This project is part of the Udacity Azure ML Nanodegree. In this project, we build and optimize an Azure ML pipeline using the Python SDK and a provided Scikit-learn model. This model is then compared to an Azure AutoML run.
- ScriptRunConfig Class
- Configure and submit training runs
- HyperDriveConfig Class
- How to tune hyperparamters
In 1-2 sentences, explain the problem statement: e.g "This dataset contains data about... we seek to predict..."
The Data is mostly information about results from an advertisment campaign and the details of each potential customer and the various background details on them. I was seeking to determine if there was a way to predict the 'loan' column which to me seems to indicate if the campaign was successful, it likely resulted in a loan being made by an individual with specfic attribute, so which of those attributes are the most important.
In 1-2 sentences, explain the solution: e.g. "The best performing model was a ..."
So far the HyperParameter model accuracy was the highest providing an accuracy value of 0.9089 percent which is definetetly good. The Automl model while working was only able to get as high as 0.84819, There was some alert statuses that suggested the classes balancing could becauseing some issues in its ability to further refine the model. But it seems that the Hyperparmeter solution worked best
Explain the pipeline architecture, including data, hyperparameter tuning, and classification algorithm. The Pipeline was primarily a notebook compute allocation that was used to generate a seperate compute instance to be used for both the Hyperparameter configuration Runs and the AutoML runs. The data was sanitized using the provided cleaning function and I seperated the data into Testing(%20) and Training(80%) sets. The HyperParmeter config used the Standard LogisticRegression algorithm provided by Sci-kit learn with changeable parameters.
What are the benefits of the parameter sampler you chose?
For the Hyperparameter tuning, I used the RandomParameterSampling class that allows for providing several combinations of inputs for the test runs to ultimately arrive at the best combination of inputs with respect to accuracy. The main benifit is you get to provide a list of inputs or use functions like the uniform function which can provide a uniform distribution of values given a start and an end point.
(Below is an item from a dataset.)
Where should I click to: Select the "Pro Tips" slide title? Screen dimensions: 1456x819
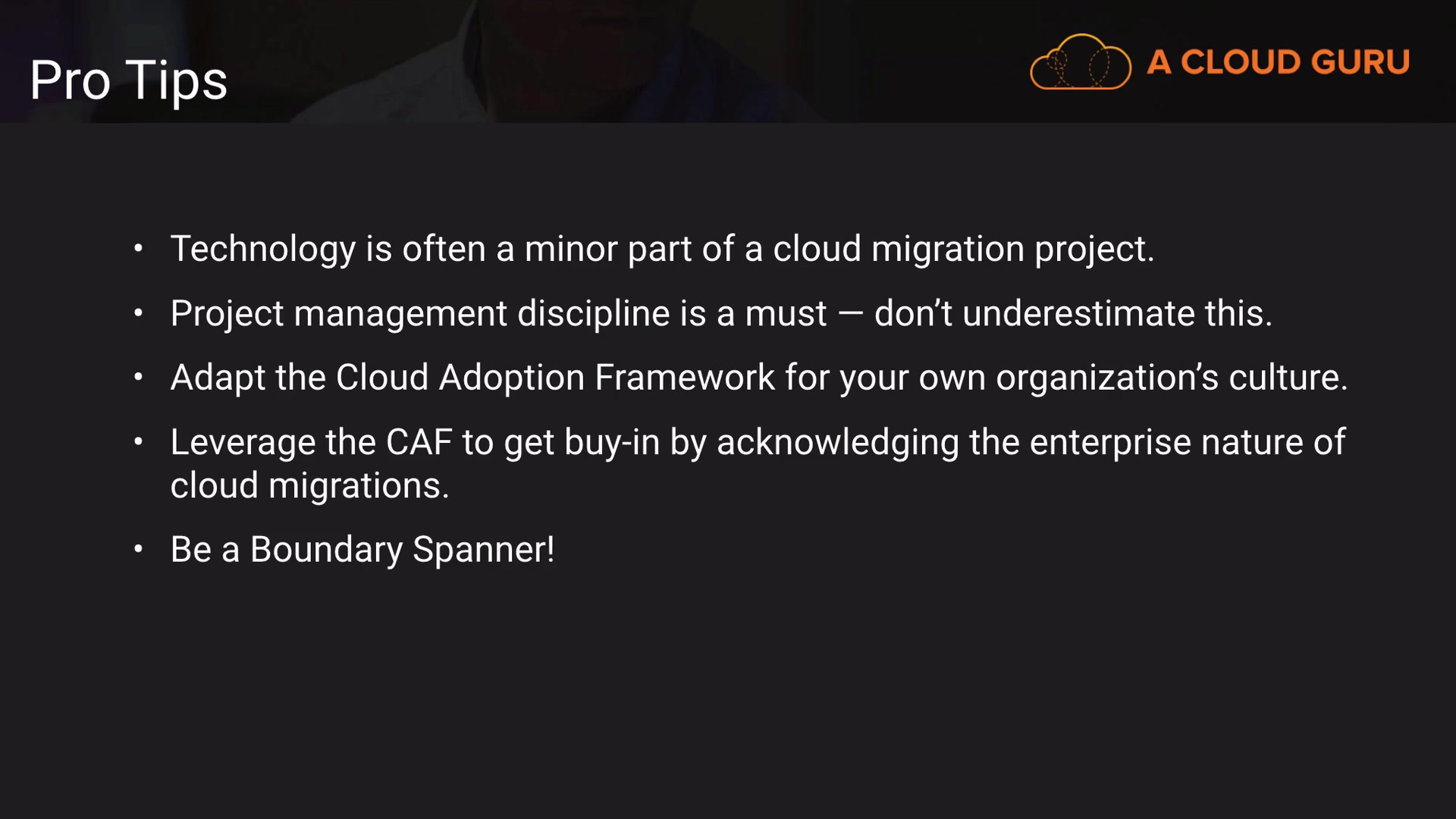pos(128,80)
This saves alot of time rather than changing these by hand for individual runs.
What are the benefits of the early stopping policy you chose?
Going with the Bandit Policy allowed for the job to continously monitor the primary metric at specific intervals, if there is any issues with a run that is not within a certain threshold of the slack factor, it gets terminated to save on additional resources if a run is not going to make the particular threshold.
In 1-2 sentences, describe the model and hyperparameters generated by AutoML. The model was ultimaely a variant of the standardRegression (xgboost_classifier) model that seemed to perform comparably to the HyperParmeter runs but ultimately only acheived 84% accuracy versus the 91% from the Hyperparameters run. I used a relatively high cross-validation value of 5 which could have taken some time from enhancing the models accuracy further. But overall it did fairly well.
Compare the two models and their performance. What are the differences in accuracy? In architecture? If there was a difference, why do you think there was one?
There was not much difference over all in the performance and they both provided aggreeable results. The Architecture was also a simialr Linear Regression type model which seems to be the best approach with this type of data.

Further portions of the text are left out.